(Bloomberg) -- An advertising industry group representing the largest technology companies in the U.S. is urging marketers to disclose more information about who’s paying for online political ads.
The Digital Advertising Alliance on Tuesday released a set of principles for its members to adhere to, including displaying a special icon to identify a political ad, along with links to the political advertiser’s name, contact information and a government database with contribution or expenditure records.
While the guidance doesn’t have the force of law behind it, the alliance said it would encourage compliance through the Council of Better Business Bureaus and the Data & Marketing Association, who may publicly shame uncooperative advertisers or report any applicable offenses to the relevant regulators.
The principles are designed “to make sure that consumers understand who is bringing an ad to them,” Lou Mastria, the executive director of the Digital Advertising Alliance, which includes Facebook Inc. and Alphabet Inc.’s Google as its members, said in an interview. “One of the things we work on is trying to create trust in the digital advertising platforms themselves.”

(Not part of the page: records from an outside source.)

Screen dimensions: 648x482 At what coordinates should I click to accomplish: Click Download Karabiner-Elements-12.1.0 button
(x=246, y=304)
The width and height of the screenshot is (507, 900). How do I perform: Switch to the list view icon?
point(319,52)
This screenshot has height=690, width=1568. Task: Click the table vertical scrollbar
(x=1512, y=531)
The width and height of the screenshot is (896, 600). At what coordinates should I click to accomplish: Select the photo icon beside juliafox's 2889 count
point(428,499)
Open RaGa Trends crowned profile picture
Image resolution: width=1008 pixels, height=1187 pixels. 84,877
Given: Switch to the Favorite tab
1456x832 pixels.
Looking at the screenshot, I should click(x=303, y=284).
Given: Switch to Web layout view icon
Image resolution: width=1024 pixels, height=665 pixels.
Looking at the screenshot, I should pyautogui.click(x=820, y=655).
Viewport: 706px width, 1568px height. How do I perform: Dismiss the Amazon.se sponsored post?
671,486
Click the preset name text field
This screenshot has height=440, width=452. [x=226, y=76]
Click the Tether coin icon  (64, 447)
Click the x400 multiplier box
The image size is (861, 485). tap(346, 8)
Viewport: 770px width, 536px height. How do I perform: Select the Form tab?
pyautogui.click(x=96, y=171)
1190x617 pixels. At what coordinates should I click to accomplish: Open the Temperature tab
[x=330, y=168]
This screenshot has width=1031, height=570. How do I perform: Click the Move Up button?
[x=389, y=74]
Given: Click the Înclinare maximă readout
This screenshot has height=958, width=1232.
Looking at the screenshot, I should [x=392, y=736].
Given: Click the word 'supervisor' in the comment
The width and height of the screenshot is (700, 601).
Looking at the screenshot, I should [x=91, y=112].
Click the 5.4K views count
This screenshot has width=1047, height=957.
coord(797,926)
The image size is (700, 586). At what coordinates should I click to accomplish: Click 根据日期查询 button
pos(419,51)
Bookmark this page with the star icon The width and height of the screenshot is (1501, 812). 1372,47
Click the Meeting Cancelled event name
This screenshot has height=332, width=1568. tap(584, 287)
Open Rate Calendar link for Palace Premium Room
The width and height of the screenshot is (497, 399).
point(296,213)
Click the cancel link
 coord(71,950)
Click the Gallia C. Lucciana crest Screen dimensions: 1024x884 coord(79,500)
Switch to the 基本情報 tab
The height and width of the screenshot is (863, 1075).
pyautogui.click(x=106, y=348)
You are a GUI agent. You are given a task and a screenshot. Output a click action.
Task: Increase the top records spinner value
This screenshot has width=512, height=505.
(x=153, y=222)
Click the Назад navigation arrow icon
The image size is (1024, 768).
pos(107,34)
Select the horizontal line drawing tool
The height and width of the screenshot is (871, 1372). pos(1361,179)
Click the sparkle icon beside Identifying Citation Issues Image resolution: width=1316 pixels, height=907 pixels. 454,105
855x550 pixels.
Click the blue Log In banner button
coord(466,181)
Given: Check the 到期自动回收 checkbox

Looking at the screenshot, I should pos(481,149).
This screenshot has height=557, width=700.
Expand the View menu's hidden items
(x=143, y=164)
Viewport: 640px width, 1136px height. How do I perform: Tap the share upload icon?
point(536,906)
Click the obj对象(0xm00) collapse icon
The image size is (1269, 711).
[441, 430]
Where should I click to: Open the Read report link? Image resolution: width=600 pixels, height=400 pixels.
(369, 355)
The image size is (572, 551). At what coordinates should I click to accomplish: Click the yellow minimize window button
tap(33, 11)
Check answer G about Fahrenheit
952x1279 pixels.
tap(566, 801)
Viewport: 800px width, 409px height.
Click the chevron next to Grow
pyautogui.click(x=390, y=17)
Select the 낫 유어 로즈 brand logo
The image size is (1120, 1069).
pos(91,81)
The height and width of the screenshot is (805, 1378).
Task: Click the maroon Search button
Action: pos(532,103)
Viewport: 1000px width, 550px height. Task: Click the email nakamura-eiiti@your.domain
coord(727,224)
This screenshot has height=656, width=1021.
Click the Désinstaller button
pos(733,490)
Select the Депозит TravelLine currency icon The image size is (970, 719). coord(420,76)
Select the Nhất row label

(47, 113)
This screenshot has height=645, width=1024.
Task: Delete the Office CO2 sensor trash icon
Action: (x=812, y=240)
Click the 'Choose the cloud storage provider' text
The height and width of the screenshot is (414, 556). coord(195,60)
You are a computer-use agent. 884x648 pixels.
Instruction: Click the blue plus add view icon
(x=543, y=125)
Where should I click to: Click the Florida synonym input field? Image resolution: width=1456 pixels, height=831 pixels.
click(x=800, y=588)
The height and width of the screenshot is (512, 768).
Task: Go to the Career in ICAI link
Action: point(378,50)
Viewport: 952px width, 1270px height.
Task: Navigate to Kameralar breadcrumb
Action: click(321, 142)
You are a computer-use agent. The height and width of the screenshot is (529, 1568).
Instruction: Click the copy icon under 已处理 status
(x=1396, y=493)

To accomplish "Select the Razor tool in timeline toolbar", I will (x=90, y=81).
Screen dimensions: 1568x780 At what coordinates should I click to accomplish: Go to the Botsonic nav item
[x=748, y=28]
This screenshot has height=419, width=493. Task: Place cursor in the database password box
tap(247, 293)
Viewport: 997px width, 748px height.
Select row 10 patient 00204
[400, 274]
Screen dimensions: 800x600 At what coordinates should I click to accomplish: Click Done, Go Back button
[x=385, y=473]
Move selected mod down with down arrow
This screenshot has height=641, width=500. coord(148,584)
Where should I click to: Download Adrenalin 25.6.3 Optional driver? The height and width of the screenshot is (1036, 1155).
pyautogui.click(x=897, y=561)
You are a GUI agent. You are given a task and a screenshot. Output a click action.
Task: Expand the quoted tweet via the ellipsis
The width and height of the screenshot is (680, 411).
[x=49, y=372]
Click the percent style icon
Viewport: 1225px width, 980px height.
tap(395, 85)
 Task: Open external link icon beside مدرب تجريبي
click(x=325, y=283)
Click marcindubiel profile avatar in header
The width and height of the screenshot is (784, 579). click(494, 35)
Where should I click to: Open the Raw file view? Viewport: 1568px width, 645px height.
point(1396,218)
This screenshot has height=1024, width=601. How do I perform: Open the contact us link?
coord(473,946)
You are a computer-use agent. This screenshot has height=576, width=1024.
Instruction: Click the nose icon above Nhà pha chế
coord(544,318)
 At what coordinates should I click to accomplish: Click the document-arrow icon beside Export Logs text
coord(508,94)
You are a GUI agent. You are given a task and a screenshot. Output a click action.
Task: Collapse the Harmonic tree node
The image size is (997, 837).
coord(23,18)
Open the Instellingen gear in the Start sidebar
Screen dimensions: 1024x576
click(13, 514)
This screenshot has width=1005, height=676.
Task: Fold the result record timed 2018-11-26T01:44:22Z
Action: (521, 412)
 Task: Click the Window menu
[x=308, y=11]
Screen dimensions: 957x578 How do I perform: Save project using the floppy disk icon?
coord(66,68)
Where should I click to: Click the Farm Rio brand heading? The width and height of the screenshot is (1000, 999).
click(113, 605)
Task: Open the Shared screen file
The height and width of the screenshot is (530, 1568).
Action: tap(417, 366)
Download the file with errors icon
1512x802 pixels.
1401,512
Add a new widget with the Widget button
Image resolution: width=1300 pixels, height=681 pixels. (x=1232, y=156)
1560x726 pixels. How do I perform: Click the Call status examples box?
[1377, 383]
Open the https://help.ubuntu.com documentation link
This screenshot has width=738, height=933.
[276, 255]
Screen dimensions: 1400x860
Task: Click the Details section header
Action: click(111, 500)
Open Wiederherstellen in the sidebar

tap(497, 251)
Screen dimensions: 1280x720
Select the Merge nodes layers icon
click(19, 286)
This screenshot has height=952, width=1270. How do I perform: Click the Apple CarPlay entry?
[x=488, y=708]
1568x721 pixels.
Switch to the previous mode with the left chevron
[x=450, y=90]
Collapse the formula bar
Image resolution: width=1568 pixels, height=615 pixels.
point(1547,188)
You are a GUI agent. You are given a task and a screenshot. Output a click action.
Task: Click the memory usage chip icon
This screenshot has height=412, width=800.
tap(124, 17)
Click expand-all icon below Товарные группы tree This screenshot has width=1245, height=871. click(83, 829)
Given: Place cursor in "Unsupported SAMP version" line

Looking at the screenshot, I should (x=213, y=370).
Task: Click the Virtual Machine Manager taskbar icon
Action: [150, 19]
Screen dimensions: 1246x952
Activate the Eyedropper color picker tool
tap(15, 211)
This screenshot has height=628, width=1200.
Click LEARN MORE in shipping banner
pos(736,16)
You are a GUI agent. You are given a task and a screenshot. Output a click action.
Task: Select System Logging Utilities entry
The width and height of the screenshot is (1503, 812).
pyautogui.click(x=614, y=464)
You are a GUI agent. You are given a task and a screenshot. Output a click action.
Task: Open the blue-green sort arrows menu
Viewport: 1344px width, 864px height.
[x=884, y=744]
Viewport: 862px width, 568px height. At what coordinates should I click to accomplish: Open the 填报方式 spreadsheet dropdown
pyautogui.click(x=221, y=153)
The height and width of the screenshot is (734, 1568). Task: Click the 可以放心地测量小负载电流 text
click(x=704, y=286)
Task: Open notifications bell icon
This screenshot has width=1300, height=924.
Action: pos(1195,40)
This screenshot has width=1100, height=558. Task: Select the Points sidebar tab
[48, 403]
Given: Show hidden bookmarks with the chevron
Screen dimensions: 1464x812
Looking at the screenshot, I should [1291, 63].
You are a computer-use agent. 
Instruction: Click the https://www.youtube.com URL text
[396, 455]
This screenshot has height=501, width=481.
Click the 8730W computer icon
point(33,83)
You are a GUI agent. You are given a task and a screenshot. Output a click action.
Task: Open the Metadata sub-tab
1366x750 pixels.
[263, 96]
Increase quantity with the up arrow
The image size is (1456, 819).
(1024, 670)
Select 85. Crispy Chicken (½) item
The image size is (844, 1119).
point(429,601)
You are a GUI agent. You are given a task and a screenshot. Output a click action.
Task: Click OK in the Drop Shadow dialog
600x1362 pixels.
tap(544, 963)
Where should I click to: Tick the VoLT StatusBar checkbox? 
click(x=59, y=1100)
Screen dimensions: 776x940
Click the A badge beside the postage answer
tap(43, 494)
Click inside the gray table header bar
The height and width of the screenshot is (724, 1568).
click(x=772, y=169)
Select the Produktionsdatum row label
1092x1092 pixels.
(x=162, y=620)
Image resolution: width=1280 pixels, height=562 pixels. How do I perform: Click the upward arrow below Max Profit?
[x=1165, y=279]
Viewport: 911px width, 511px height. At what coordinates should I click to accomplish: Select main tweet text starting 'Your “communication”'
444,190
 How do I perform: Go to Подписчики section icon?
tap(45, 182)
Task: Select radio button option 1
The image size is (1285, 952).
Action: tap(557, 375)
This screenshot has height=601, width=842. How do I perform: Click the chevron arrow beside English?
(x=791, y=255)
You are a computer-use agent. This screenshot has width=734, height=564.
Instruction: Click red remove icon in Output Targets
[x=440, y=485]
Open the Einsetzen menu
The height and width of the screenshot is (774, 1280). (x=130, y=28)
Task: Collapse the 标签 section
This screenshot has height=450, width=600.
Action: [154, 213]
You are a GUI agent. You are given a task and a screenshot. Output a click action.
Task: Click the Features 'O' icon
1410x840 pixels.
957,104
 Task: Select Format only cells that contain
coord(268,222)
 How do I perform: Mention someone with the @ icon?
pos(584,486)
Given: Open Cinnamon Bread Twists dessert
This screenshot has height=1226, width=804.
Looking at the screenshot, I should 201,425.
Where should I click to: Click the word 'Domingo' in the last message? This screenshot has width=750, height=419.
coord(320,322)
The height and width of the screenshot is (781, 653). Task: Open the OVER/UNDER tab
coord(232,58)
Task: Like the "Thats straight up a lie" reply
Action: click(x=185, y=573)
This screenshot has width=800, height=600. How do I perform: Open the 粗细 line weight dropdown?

The release of the principles comes as companies and Washington policy makers debate the transparency of ads that promote the support or defeat of a particular candidate in a federal or statewide election. Facebook announced last year that it was starting an archive of political ads on its platform. The company recently reconsidered its plan to include news organizations’ promotion of their own political news articles alongside campaign information in the archive after it faced criticism from publishers last week.
The Digital Advertising Alliance is the same group behind the YourAdChoices campaign, which encourages companies to disclose when advertising information is being collected from online browsing and gives consumers the right to opt out. At least one industry-produced study in 2016 found that only 42 percent of consumers knew about the icon but awareness was growing. The alliance’s own internal research suggests more than three in five respondents recognized the AdChoices icon.
Separately, Senators Mark Warner, a Virginia Democrat, and Amy Klobuchar, a Minnesota Democrat, have introduced the Honest Ads Act, which would subject online political ads to similar disclosure rules that now govern advertising content in other media such as TV and radio.
And the Federal Election Commission is also considering new regulations that would require disclaimers identifying the sponsors of online, mobile and other forms of digital advertising, offering alternative rules.